Delay, scroll, and mouse movement settings for optional browser behavior simulation.

settings = CrawlerSettings(
    enable_human_behaviors=True,
    human_behavior_settings=HumanBehaviorSettings(max_scrolls=20),
)

This affects deep browser link extraction. It is useful for lazy-loaded links but reduces throughput.

Use only where needed

Human behavior simulation is helpful for lazy-loaded pages, but it should not be a default for every crawl.

Pipeline¶

A comprehensive web crawling pipeline that orchestrates browser automation, link extraction, and content scraping in a single unified workflow.

Proxy configuration is required for production

Pipeline performs browser discovery and content extraction together.

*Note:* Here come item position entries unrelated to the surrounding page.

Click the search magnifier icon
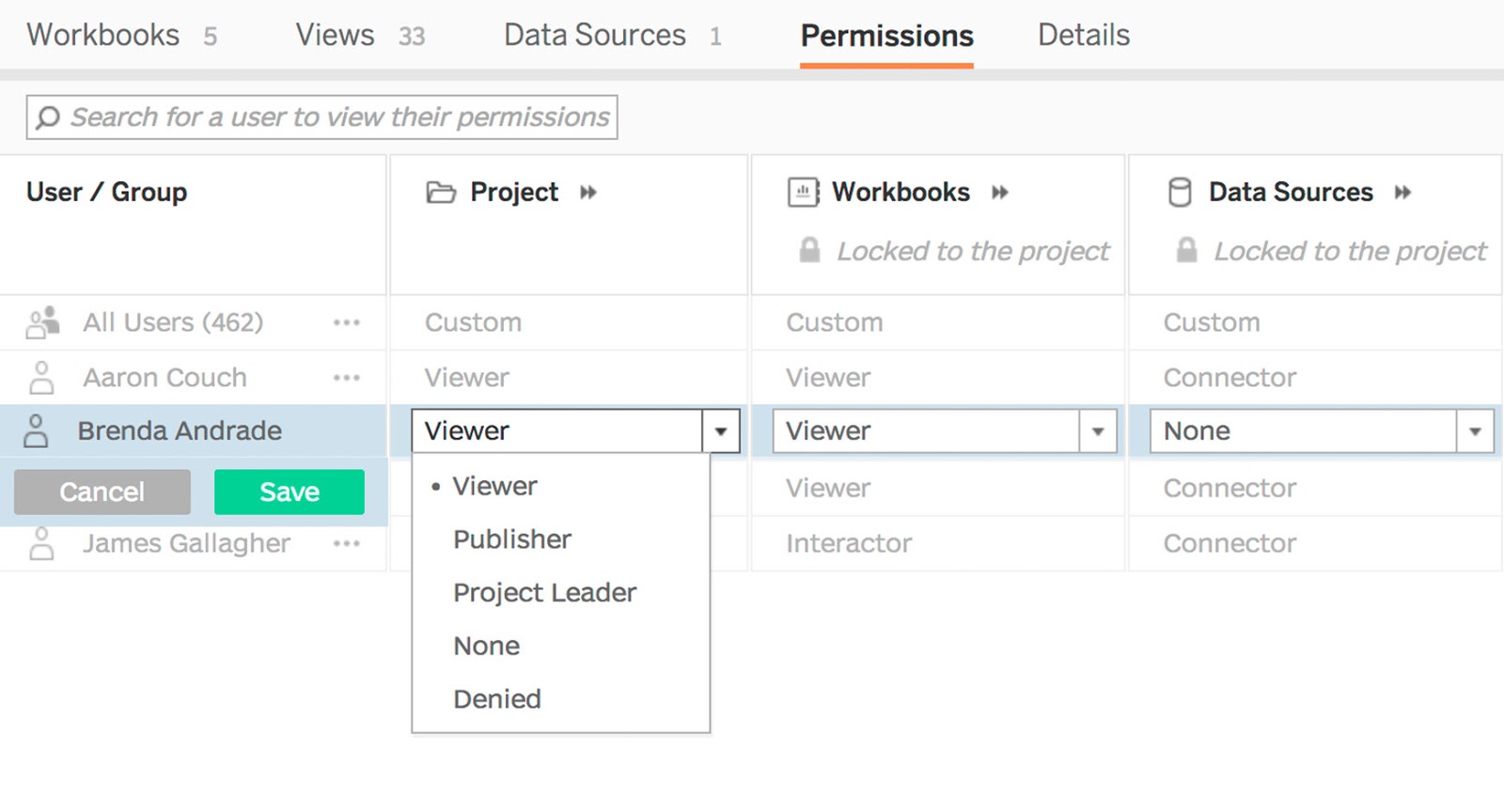This screenshot has height=812, width=1504. point(47,117)
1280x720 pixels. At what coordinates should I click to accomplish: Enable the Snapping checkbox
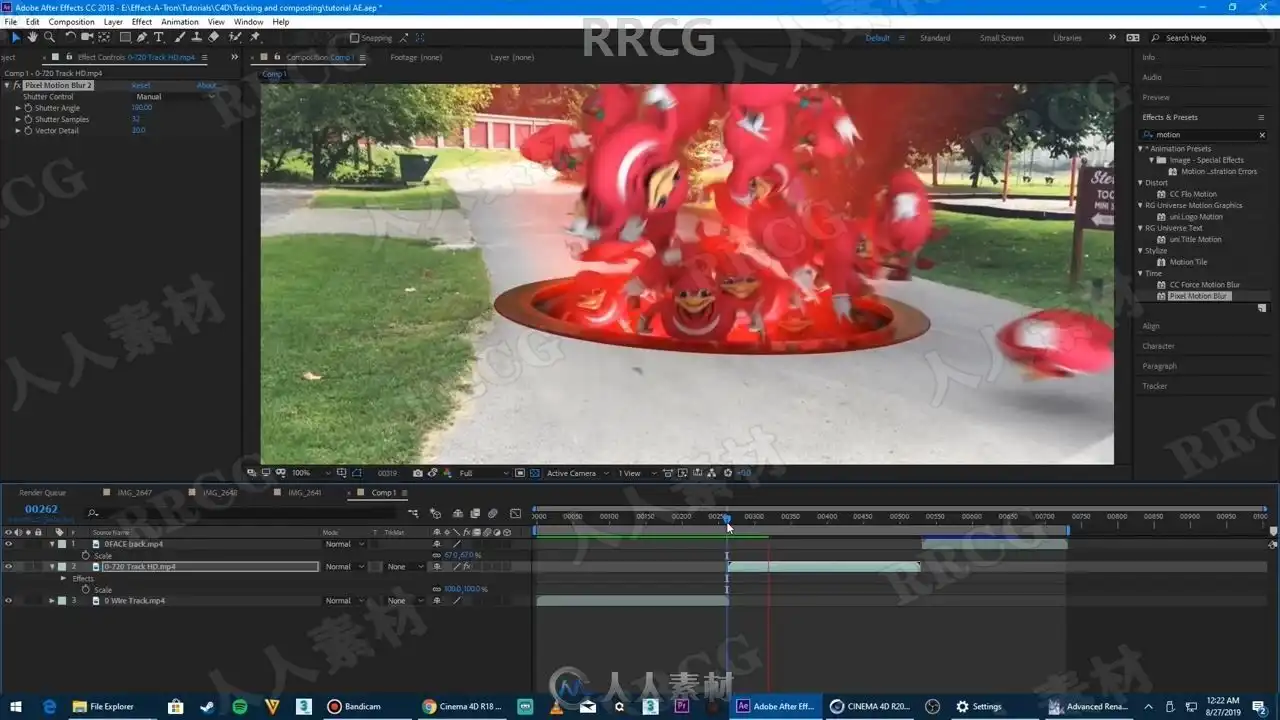click(x=355, y=38)
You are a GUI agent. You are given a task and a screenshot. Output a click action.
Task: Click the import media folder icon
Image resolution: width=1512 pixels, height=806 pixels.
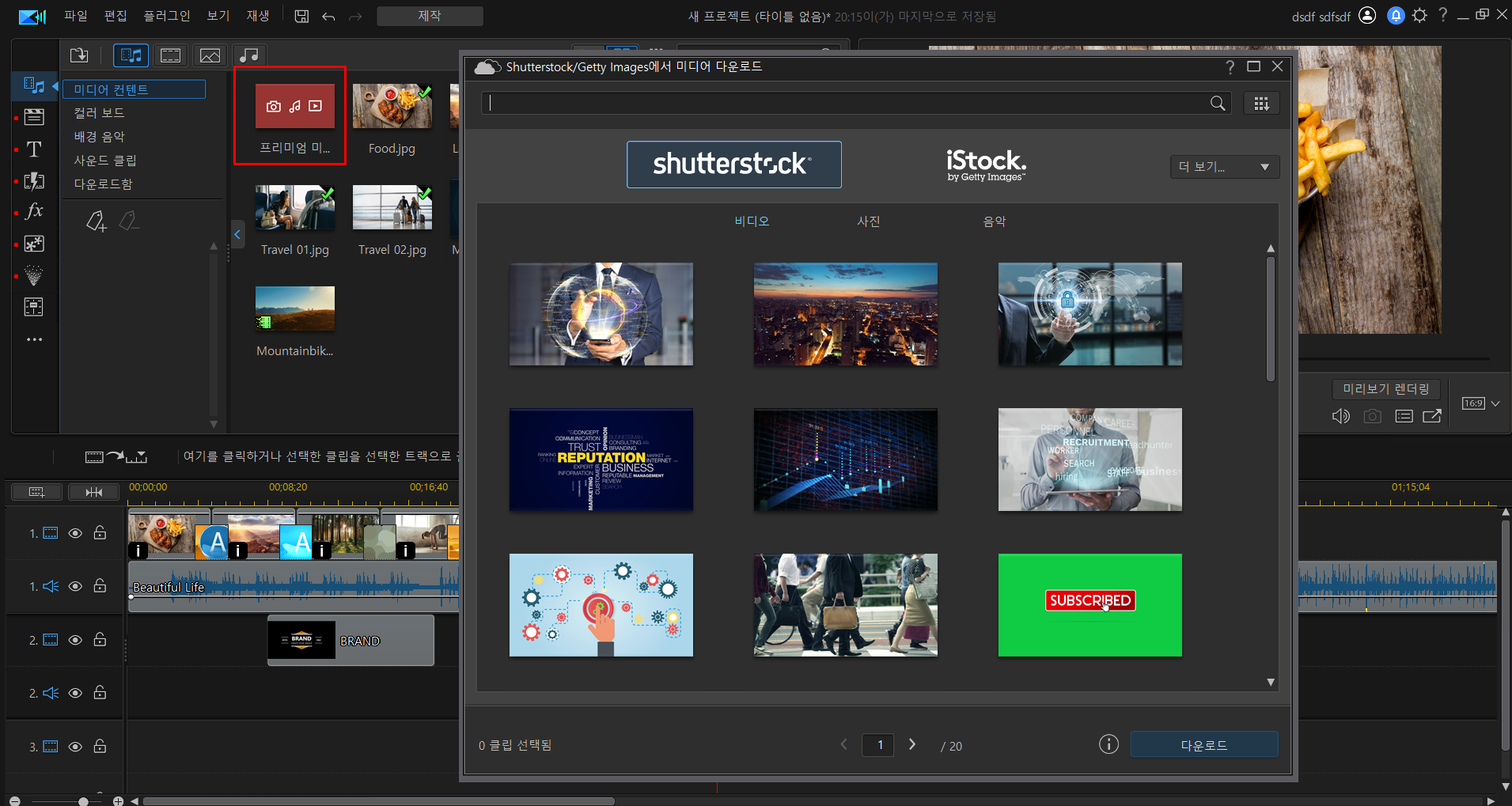tap(79, 55)
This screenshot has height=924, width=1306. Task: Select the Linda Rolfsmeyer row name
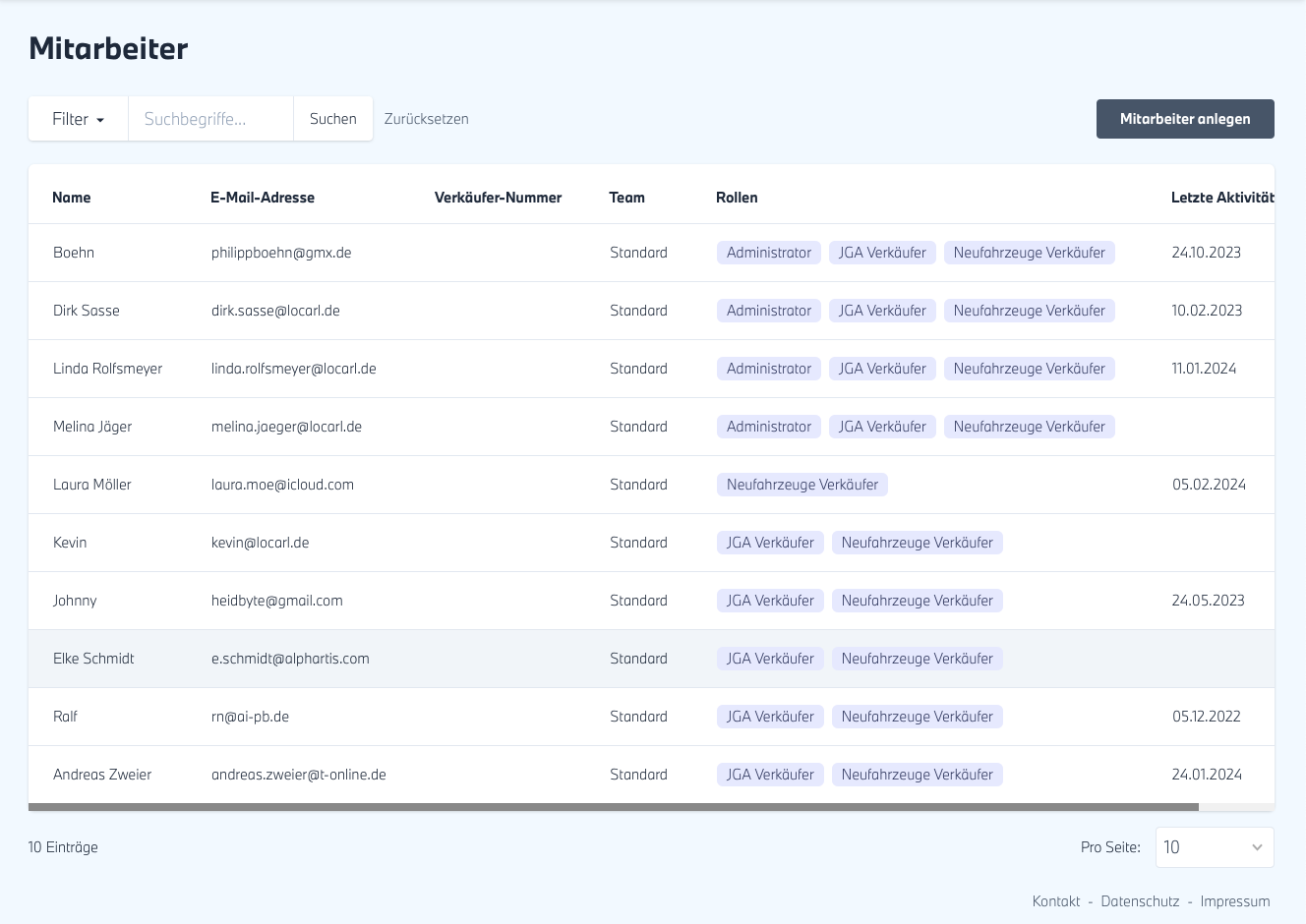coord(107,369)
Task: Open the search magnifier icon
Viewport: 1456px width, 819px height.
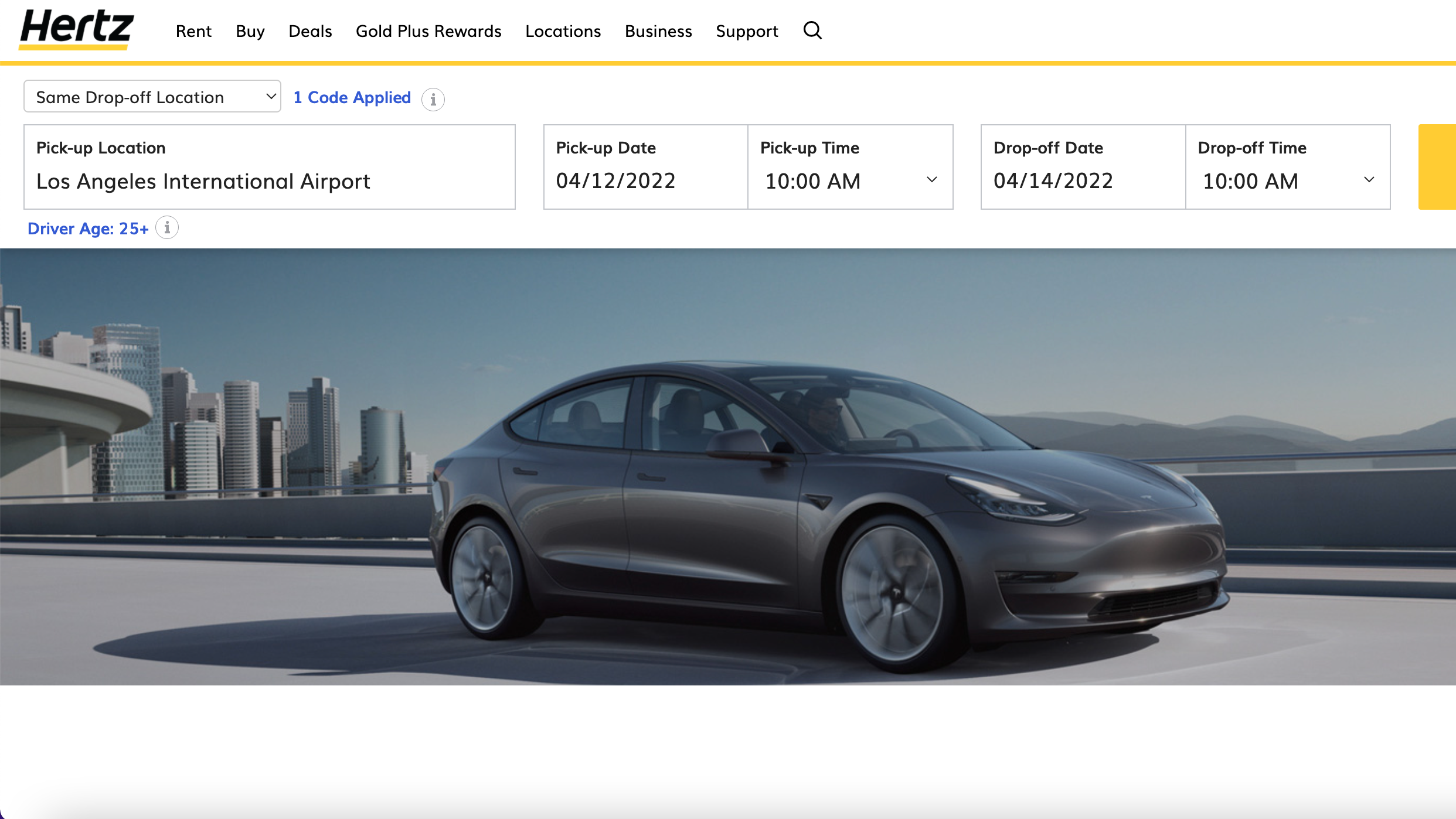Action: (812, 30)
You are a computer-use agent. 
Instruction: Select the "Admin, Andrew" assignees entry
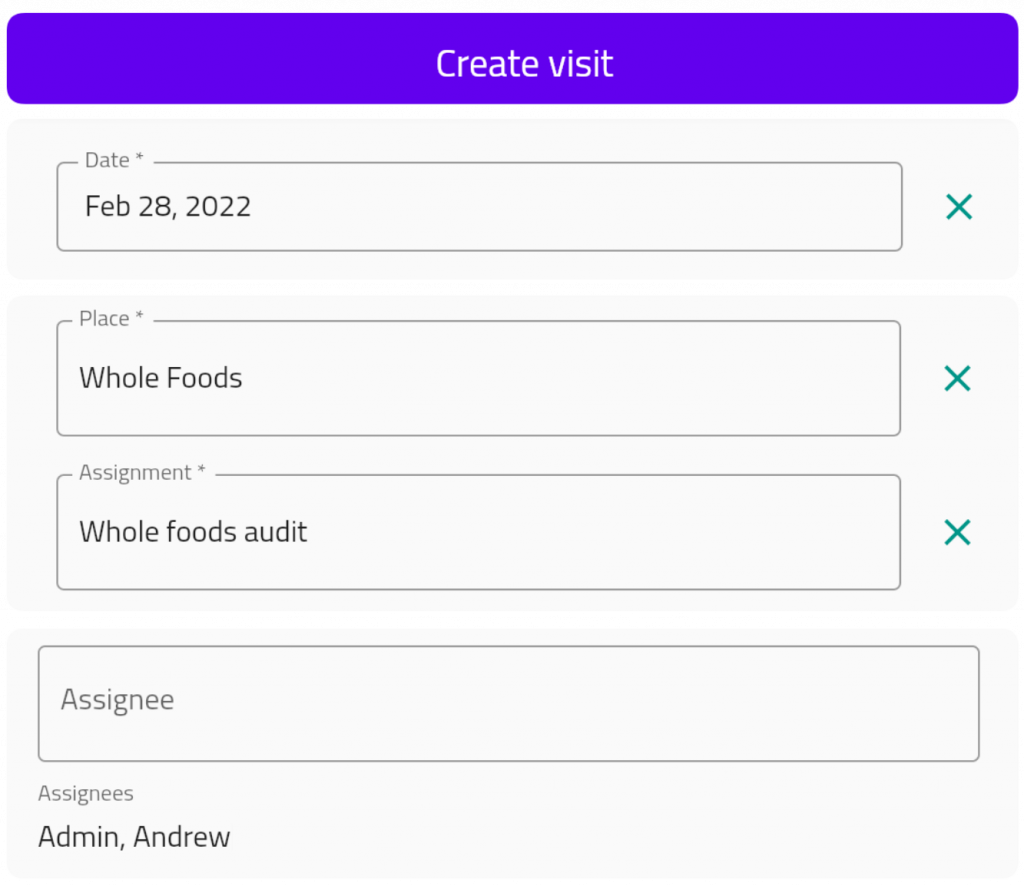134,837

Use explicit proxy settings and conservative concurrency for production runs.

# Basic usage
settings = CrawlerSettings(
    link_extraction_limit=100,
    concurrency=5,
    proxies=[ProxySettings(server="http://proxy.example.com:8080")]
)

async with Pipeline(settings) as engine:
    results = await engine.run("https://example.com")

# With date filtering
async with Pipeline(settings, start_date="2024-01-01", end_date="2024-12-31") as engine:
    results = await engine.run("https://example.com")

Returns a list of content dictionaries with extracted data from discovered pages.

Key Features¶

Orchestrated Workflow: Combines link discovery, browser automation, and content extraction
Date Filtering: Filter content by publication date range
Human Behavior Simulation: Optional realistic browsing patterns
Proxy Support: Built-in proxy rotation for production crawling
Concurrent Processing: Configurable worker pool for efficient crawling

Constructor Parameters¶

Parameter	Type	Required	Default	Purpose
`settings`	`CrawlerSettings`	Yes	-	Configuration for all crawling components
`start_date`	`str`	No	`None`	Filter content from this date (YYYY-MM-DD)
`end_date`	`str`	No	`None`	Filter content until this date (YYYY-MM-DD)

Proxy Configuration¶

Required for production use:

settings = CrawlerSettings(
    proxies=[
        ProxySettings(server="http://proxy1.example.com:8080"),
        ProxySettings(server="http://proxy2.example.com:8080"),
    ],
    proxy_rotation_method="round_robin",
)

Without proper proxy configuration, your crawler may be blocked by target websites.

Date filtering depends on extracted metadata

start_date and end_date work when extracted content includes a filedate or date field in YYYY-MM-DD format.

Usage Patterns¶

Simple crawling:

async with Pipeline(settings) as engine:
    content = await engine.run("https://example.com")

With date filtering:

async with Pipeline(settings, 
                         start_date="2024-01-01", 
                         end_date="2024-06-30") as engine:
    content = await engine.run("https://example.com/news")

Manual lifecycle:

engine = Pipeline(settings)
await engine.start()
try:
    content = await engine.run("https://example.com")
finally:
    await engine.close()

LinkClassifierPipeline¶

Publicly exported link classifier pipeline used by shallow extraction when link_classification=True. Most users should start with include_link_patterns because path filters are explicit, easy to debug, and deterministic.